Sabbah Haji

Moving mountains, one child at a time

Sabbah started a school for 35 students in the remote village of Breswana in Jammu and Kashmir in 2009. Today, it has grown to educate 350 students.

I met Sabbah Haji in the summer of 2015. I was dog-tired at the end of a 40-hour long train journey, and unsure of how to greet the person I had read so much about. As I stepped out of the car and walked towards her, I readied my clammy palm for a handshake. She, instead, welcomed me with a hug, betraying a warmth to her palpable pragmatism, putting me at ease instantly. When I stepped into Haji Public School, I discovered a close-knit community of teachers who care, but more importantly, students who crave to learn. Another trait shone brightly – the children were not afraid to question and disagree. The first few days were challenging. I was kept on my toes in class, warding off a barrage of questions. I received some invaluable advice from her then. ‘Prepare the best you can, but be quick to admit when you don’t know. Answer their questions once you are sure.’ We spent several evenings after school discussing methods to help the children learn better. In the two years I taught at HPS, I woke up every day feeling inspired to teach.

Haji Public School was established in 2009 in Breswana, a little village of approximately 1500 people, nestled at 7500ft in the mountains of Jammu and Kashmir, about 7 km away from the nearest motorable road. The village can be accessed in two ways - on horseback which takes about four hours or on foot which could take up to six hours (or more), the climb being a steep uphill one. Back then, the school had 35 students and two teachers and the Haji family ran the school from their ancestral home. Since then, the school has grown every year - it now has three branches, more than 350 students, over 20 local teachers as well as a thriving volunteer programme.

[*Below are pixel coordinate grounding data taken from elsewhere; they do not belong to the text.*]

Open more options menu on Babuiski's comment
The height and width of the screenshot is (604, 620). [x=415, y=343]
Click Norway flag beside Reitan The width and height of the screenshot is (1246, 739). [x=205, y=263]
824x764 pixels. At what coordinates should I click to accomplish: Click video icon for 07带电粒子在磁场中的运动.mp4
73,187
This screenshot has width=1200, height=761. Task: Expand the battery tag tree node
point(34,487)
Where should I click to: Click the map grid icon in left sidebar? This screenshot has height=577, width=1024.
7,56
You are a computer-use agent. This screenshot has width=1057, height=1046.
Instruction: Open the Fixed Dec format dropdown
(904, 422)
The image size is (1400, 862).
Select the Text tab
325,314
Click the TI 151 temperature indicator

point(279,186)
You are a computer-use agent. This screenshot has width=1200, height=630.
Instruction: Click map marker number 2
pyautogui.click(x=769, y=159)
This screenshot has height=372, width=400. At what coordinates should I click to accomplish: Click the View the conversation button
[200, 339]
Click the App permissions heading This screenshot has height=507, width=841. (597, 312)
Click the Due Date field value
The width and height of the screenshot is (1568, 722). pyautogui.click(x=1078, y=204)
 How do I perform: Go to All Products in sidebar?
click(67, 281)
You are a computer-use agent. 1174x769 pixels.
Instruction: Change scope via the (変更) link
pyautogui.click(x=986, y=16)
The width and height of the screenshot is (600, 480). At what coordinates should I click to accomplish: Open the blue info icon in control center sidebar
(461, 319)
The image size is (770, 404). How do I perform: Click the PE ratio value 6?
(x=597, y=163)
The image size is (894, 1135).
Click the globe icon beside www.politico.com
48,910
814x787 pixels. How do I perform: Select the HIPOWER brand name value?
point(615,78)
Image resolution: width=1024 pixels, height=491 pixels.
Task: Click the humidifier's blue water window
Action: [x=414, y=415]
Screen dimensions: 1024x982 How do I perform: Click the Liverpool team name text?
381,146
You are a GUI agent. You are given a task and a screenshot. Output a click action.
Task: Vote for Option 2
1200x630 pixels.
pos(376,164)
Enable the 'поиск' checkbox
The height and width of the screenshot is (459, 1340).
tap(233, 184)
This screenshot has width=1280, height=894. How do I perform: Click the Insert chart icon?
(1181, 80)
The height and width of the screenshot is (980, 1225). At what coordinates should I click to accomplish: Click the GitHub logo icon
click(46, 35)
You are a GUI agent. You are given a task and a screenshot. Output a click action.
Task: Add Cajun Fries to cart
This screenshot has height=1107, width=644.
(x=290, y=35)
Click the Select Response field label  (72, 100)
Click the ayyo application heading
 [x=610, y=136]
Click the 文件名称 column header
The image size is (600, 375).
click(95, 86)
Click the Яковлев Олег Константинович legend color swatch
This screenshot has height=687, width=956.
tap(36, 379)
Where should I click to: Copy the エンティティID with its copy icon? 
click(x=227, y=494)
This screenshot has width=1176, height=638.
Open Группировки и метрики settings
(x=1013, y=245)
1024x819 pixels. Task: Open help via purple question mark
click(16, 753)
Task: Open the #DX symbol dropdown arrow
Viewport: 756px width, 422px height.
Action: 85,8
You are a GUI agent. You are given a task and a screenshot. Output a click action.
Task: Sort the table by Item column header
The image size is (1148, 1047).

Sabbah leads her school by example, working tirelessly to plan her lessons, diligently correcting notebooks and patiently addressing the concerns of students and teachers alike. She knows every child by their name, taking care to know them as individuals. She packs the library with books because she wants to open up the world for them. She has taken the students to climbing competitions, basketball training camps, to museums, and to the sea. I will never forget the shrieks of laughter as the children - familiar only with mountains - jumped into the water with reckless abandon.

The best way to know her would be to visit the school where she is raising more than three hundred children. She scolds them as a mother would, urging them to be fearless in the pursuit of excellence, to persevere against all odds. When I taught the word ‘fierce’ to my 6th grade students, I was not surprised to hear ‘Sabbah ma’am is a fierce teacher’. Her passion is infectious: it strengthens the hopes of a community. In a village as remote as Breswana, you will meet bright-eyed, curious children who can reason both sides of an argument, who will also tell you that they first want to be ‘good human beings’ when they grow up.